Dostun dereceleri vardır,sahabe en ilerisidir,havariden de ileridir. Aynen öylede iman ve izah ve dahi tebliğin dereceleri vardır. Bir ateiste tebliğ başka türlü olur. Bir hristiyana tebliğ başka türlü olur. Teslisi reddeden yani lailaheillallah diyen ama peygamberimizi henüz kabul etmemiş birine tebliğ başka türlü olur. Ona göre de kafirliğin dereceleri vardır. İman edenlere Allah'a yakınlığıı ölçüsünde değer verirken,Kafire de Allah'a yakınlığıı ölçüsünde değer vermekten daha doğru olan ne olabilir. Kurtuluşa erdiği için verilen bir değer değil bu. Kurtuluşa yakınlaştığı için verilen bir değerden bahsediyor. Bu cennetin kapısını açmak değil,sadece cennete girmek için adım atsın diye tezahüratta bulunmak olarak görülmelidir.

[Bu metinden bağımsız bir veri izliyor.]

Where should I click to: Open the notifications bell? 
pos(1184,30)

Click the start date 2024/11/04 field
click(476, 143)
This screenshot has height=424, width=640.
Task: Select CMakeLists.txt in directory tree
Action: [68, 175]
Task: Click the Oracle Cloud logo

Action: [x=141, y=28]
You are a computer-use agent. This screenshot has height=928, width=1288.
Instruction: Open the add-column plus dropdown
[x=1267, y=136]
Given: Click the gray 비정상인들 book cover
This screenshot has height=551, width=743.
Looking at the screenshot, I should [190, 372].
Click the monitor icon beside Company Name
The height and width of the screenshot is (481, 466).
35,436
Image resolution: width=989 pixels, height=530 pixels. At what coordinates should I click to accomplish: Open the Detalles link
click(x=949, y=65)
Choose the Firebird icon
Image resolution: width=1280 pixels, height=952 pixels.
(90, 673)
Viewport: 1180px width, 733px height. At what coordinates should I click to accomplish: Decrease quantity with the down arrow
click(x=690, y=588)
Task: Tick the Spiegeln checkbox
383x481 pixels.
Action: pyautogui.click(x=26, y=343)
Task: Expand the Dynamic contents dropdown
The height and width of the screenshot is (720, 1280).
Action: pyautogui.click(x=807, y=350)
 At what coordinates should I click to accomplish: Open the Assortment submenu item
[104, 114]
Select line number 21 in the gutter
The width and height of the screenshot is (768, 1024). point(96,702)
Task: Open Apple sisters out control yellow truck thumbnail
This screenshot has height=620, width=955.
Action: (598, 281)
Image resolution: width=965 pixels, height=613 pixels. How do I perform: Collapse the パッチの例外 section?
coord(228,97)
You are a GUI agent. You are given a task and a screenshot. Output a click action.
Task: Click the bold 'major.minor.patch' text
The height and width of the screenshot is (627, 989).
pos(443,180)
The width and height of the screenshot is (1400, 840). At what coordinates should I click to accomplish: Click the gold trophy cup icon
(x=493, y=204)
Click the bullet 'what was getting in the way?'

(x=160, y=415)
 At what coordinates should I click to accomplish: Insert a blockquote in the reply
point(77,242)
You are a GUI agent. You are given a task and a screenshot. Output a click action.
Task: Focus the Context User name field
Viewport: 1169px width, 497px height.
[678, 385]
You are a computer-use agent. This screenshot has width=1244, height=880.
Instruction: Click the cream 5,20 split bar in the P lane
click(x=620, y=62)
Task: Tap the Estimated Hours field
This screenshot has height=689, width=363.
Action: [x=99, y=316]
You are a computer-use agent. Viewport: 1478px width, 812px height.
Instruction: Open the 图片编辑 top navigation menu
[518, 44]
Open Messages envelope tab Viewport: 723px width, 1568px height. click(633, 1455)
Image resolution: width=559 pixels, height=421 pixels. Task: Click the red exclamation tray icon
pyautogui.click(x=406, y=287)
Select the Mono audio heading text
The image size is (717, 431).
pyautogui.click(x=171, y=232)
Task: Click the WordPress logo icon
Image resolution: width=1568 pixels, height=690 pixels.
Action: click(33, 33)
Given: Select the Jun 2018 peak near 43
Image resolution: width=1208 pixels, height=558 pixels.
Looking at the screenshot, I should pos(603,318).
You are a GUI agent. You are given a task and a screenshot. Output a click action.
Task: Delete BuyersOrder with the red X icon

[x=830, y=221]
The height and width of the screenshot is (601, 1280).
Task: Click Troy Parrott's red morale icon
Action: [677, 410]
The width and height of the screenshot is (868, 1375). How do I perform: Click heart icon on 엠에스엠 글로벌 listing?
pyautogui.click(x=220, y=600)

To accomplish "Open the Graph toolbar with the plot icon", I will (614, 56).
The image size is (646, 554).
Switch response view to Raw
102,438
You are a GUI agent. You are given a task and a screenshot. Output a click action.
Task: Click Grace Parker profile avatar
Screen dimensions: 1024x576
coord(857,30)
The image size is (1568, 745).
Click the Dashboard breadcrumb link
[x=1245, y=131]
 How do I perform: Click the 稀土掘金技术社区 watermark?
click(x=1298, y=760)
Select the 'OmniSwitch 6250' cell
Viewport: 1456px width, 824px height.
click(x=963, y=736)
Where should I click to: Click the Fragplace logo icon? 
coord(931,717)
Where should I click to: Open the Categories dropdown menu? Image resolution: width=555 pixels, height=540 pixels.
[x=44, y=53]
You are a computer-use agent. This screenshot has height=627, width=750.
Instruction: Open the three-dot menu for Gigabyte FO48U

Allah'a iman etmek hiç iman etmeyen ateistlere göre büyük bir üstünlüktür. Bir insan Allahtan başka ilahları kabul etmiyorsa her halükarda onun için bir üstünlük vesilesidir. Ancak şu da bir realitedir ki Peygamberimize ve diğer iman esaslarına iman etmeyenlerin imanı tam değildir yani müslüman sayılmaz ve Cennete de gidemez. Sadece La ilahe illallah diyen İslamın tanımladığı iman esasını yerine getirmiş olmaz. Ancak inkarcı bir ateist gibi de değildir. Azabı olsa bile aralarındaki fark fazla olacaktır. Bu şekilde anlamak gerekir. Yoksa uhterem Fethullah Gülen Hocaefendi gibi bir zat elbette bütün ehl-i sünnetin söylediği bir hakikatin aksini söylemiş olamaz.
Burada bile bile efendimizi inkar anlamında bir mana çıkarmamak lazımdır. Bir adam düşünün,Peygamberimizi doğru tanıyamamış,ona yanlış anlatılmış,veya yanlış duymuş ama Allah'a inanıyordur. Hoca efendinin dediği böyle bir modeldir.
Efendimize inanmamış ama Allah diyen bir adam bize doğru bir adım atmıştır. Alır başıma koyarım derken,bu adamla irtibat kurar tebliğ yaparım ve peygamberimizi de kabul ettirmeye çalışırım demek istiyor. Dolayısı ile bu bir avantajdır diyor hoca efendi. Yoksa bir müslüman adam,kalkıp bile bie efendimizi inkar ederse,dinden çıkar.
Hiç inanmayan bir adamın attığı adım olarak ele almak lazımdır.